Output every line of the items below as a JSON list of strings, one string per line, with blank lines skipped. Leave the pictures out of your answer.

________

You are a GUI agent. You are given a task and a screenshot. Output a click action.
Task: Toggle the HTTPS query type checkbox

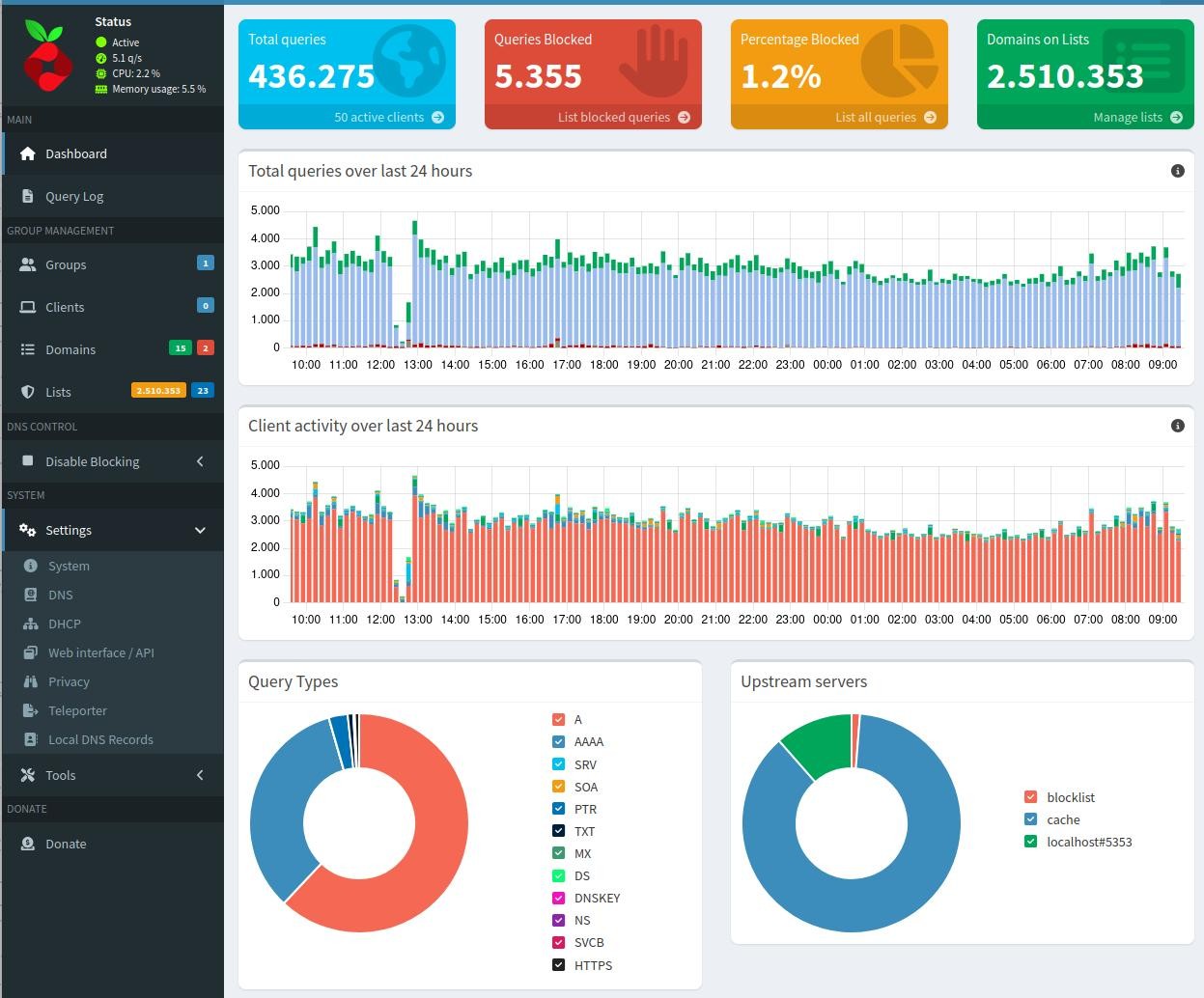[558, 965]
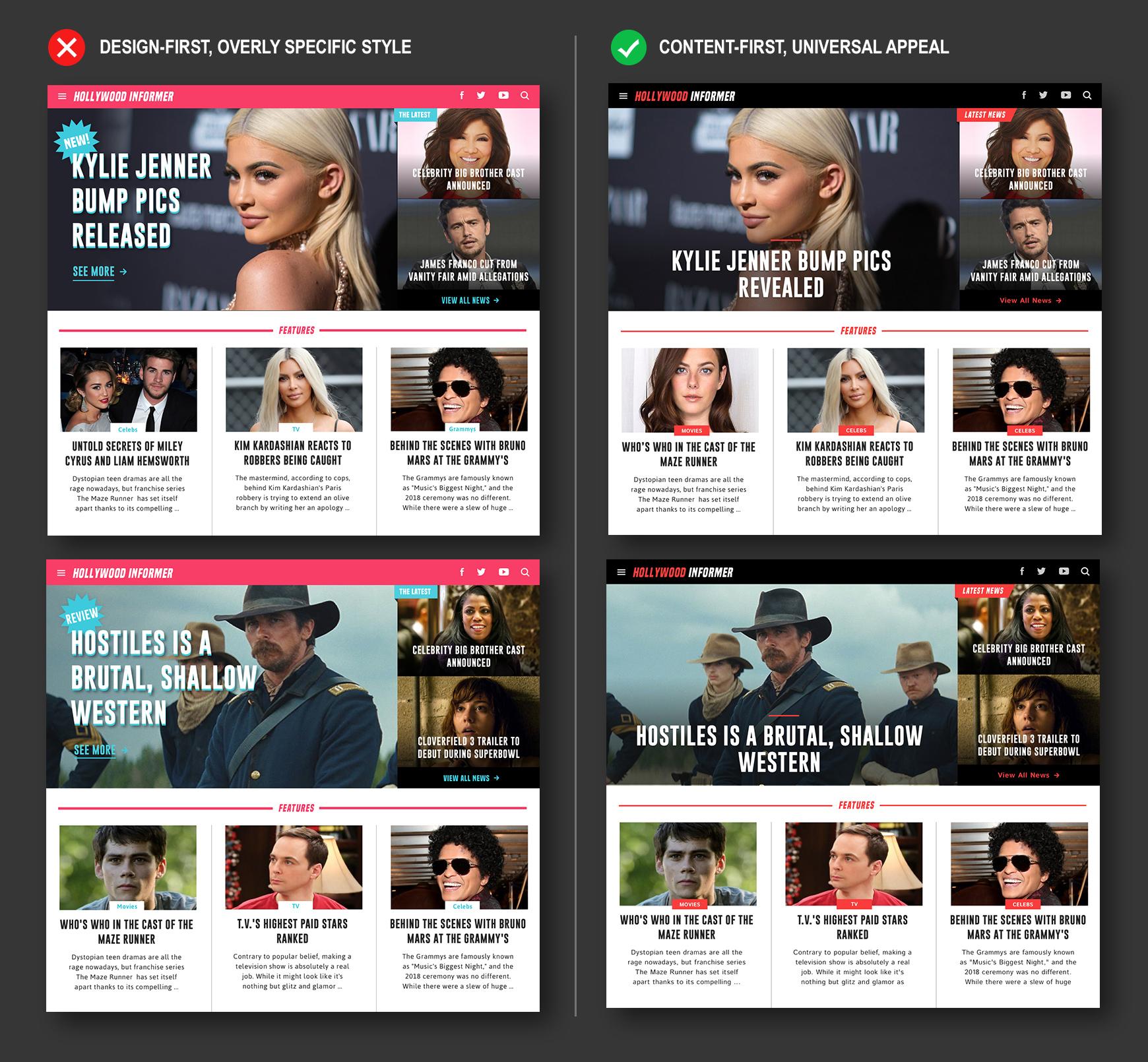Click the Hollywood Informer logo
Screen dimensions: 1148x1062
pyautogui.click(x=124, y=96)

________

(Exercise answer):
[
  "You are a GUI agent. You are given a task and a screenshot. Output a click action.",
  "Task: Toggle the HTTPS query type checkbox",
  "[558, 965]",
  "Click the Hollywood Informer logo",
  "Screen dimensions: 1148x1062",
  "pyautogui.click(x=124, y=96)"
]